Since the merger with Delta, the DW lines are a bit more confusing, but they used to offer a Series 20 Construction grade, a Series 40 and Series 60 WWer grade...the two upper lines were made in England. All of these blades are still around as new old stock (NOS) but I don't believe they are all their current offerings. They now have a yellow coated Precision Trim "PT" series of thin kerf blades that cut well too. Which model did you try?


----------



## hands made for wood (Nov 2, 2007)

yeah Bruce I will say I have a dewalt saw blade on my Ryobi chop saw and also on my Ridgid Table saw and of course on the DeWalt miter saw. IT cuts awesome I haven't used anything but.:thumbsup:


----------



## Bruce B (Oct 1, 2007)

Knotscott.
The 60 t is DW -3106 I also bought a 32 t and it is DW -3103 I will use the 32 t this weekend got both blades for $39.95 plus tax.
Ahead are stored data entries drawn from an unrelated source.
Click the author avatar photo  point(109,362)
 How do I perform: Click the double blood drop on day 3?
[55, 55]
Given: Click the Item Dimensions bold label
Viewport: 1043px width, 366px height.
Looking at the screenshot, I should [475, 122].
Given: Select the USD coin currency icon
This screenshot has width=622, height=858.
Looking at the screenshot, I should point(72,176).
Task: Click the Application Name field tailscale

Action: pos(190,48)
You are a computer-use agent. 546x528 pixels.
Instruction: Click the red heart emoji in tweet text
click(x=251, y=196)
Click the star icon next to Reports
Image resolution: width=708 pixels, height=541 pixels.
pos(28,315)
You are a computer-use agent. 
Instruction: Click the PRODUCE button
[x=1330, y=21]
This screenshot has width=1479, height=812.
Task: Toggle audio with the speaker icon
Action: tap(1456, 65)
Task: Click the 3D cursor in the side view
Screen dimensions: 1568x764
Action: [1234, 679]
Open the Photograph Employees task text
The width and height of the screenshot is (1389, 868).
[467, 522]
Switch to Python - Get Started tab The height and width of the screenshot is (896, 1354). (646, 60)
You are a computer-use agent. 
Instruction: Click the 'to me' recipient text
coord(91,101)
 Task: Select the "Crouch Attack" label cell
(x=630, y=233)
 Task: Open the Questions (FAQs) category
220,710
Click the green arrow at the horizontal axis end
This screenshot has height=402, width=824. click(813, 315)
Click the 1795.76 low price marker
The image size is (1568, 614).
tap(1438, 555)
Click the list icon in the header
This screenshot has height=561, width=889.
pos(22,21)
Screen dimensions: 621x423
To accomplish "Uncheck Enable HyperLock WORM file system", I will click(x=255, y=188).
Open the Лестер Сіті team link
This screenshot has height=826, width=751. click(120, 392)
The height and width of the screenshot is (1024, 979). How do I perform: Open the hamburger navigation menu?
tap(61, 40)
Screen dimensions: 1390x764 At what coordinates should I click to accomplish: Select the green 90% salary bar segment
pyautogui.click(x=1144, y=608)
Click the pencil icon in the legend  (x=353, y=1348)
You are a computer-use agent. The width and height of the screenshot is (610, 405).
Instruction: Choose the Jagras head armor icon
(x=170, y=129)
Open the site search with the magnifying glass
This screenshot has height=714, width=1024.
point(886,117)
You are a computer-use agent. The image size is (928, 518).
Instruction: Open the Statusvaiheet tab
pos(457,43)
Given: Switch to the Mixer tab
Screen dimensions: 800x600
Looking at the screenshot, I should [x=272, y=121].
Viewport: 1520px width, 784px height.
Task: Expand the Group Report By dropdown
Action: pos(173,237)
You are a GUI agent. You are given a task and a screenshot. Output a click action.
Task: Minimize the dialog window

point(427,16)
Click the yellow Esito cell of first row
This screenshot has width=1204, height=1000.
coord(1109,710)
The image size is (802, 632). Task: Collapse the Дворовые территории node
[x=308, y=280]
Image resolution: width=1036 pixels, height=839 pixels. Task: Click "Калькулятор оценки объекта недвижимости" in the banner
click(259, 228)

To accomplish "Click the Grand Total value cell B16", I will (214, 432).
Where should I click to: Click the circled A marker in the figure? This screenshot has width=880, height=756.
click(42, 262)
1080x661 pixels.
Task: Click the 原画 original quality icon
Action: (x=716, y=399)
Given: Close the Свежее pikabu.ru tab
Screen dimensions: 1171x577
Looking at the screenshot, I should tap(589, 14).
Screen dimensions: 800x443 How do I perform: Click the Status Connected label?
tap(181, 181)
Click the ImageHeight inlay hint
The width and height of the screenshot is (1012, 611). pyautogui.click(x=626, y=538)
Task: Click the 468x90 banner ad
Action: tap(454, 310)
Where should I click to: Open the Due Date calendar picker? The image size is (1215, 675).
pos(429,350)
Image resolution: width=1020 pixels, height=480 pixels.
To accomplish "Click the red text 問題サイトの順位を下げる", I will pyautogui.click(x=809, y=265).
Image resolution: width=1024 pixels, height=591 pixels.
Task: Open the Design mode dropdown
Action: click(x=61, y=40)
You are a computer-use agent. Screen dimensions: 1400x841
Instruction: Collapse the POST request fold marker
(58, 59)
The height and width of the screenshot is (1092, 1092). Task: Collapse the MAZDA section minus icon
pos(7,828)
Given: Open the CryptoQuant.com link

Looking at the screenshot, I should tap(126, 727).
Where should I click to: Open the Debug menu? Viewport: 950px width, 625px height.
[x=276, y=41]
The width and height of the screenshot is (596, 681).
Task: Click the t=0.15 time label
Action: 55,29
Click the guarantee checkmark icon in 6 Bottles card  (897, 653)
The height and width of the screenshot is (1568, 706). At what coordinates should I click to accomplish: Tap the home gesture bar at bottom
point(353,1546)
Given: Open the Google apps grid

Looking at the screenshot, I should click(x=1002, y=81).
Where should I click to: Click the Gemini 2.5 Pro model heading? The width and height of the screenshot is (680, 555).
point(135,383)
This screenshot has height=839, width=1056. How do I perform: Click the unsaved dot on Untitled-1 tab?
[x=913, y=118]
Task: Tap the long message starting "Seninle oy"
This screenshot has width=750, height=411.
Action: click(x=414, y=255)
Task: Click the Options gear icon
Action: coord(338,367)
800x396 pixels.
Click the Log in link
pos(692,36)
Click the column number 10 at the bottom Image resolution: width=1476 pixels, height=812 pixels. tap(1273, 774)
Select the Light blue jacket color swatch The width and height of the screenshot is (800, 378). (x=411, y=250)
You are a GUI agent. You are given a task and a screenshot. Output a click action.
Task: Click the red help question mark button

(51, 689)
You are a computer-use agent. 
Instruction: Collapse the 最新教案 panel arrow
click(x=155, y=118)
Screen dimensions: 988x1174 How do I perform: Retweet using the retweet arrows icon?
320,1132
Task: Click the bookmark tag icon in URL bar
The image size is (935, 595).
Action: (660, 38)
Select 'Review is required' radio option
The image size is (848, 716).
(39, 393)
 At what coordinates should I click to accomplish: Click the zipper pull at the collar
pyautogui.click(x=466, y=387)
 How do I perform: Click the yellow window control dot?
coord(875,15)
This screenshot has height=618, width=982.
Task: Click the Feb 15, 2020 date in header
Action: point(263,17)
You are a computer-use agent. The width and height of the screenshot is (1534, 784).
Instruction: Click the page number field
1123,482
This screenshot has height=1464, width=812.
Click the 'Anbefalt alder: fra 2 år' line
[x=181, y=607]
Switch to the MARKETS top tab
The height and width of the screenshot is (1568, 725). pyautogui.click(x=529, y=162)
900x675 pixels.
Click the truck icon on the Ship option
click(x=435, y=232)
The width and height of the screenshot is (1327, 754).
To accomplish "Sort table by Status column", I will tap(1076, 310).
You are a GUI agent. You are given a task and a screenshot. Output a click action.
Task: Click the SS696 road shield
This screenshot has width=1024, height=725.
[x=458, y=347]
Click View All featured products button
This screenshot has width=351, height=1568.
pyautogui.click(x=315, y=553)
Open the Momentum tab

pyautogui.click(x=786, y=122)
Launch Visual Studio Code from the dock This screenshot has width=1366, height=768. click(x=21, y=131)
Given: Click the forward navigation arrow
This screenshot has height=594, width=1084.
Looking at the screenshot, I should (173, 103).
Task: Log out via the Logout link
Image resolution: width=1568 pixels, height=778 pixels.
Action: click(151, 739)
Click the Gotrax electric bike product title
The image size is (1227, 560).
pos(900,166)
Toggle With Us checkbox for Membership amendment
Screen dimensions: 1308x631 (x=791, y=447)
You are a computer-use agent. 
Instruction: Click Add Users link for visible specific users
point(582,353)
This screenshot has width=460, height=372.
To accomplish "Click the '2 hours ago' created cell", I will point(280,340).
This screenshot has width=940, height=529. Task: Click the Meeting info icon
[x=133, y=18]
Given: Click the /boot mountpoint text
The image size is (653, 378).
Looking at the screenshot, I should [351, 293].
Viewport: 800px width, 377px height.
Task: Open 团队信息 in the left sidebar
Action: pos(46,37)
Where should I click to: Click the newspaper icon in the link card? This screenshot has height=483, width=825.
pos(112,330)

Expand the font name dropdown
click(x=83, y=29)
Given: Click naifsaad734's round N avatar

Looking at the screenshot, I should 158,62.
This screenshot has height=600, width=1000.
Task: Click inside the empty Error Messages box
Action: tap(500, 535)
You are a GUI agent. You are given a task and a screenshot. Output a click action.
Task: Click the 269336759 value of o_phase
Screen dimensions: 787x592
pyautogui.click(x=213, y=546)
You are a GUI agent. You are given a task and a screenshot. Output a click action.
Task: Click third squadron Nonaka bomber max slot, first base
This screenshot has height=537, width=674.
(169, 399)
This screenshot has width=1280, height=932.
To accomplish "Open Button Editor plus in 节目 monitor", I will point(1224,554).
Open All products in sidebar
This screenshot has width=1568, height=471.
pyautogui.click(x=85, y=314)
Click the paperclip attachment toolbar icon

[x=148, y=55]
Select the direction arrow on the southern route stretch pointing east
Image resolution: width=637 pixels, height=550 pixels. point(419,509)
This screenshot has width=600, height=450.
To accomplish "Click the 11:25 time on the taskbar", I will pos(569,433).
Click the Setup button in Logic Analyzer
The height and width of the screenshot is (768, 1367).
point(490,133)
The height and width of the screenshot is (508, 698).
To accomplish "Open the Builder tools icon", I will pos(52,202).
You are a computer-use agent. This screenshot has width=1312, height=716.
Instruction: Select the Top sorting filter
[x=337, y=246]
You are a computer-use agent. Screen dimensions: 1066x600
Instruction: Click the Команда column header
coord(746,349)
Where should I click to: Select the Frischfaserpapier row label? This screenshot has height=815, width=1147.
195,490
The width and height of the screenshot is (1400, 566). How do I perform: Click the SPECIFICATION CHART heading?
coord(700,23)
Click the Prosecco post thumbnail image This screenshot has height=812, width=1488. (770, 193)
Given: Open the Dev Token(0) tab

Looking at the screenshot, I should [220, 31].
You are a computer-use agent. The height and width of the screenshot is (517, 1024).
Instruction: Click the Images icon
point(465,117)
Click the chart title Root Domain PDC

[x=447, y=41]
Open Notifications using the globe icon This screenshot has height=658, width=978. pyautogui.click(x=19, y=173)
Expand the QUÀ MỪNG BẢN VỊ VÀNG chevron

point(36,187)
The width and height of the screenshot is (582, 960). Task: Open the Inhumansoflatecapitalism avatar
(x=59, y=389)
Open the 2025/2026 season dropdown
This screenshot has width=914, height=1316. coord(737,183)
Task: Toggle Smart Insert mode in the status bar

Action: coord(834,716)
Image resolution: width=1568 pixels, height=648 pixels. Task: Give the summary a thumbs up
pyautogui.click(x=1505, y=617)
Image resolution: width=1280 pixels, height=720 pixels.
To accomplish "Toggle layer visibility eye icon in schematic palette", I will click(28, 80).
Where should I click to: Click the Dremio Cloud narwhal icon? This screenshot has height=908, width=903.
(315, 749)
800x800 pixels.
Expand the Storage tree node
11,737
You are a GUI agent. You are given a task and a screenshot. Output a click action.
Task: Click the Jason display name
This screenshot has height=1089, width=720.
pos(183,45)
HD has a sell on De Walt blades this week. You can pick up two 60 t blades in a pack for $29.95 so I will get them also I like this 60 so much I will get two more.


----------



## Rz9w5b (Jan 23, 2008)

I have been using DeWalt saw blades for a couple years. Mine cut so smooth that it is really hard to tel if it has been cut or not. Even ripping on the table saw is hard to tell which side was cut and which was jointed. I will say the 12in 80 tooth mitre saw blade has a wobble in it which in thick wood does not cut perpendicular to the wood, it pulls sideways. It is a massive blade, and it cuts better after I let it get up to speed in my DeWalt sliding mitre saw. I am extremely happy with mine and would buy another. :thumbsup:


----------



## gusthehonky (Apr 27, 2008)

I gotta agree, I've been using the 60t, on an old Rockwell ts that I use mainly for cross cuts, very happy. Was using Diablo, cost will now be the decision maker for replacements.
________
Expert Insurance


----------



## aggreX (Aug 14, 2008)

I used my October HD coupon (spend $30 get $10 off) to buy the two-blade special 10" 60T Fine CrossCut DW 3106. The information from this thread plus cost of $10 per blade made the purchase interesting: carbide, 60T, thin kerf, anti-stick rim


----------



## aggreX (Aug 14, 2008)

Bruce B said:


> The 60 t is DW -3106 I also bought a 32 t and it is DW -3103 I will use the 32 t this weekend got both blades for $39.95 plus tax. HD has a sell on De Walt blades this week. You can pick up two 60 t blades in a pack for $29.95 so I will get them also I like this 60 so much I will get two more.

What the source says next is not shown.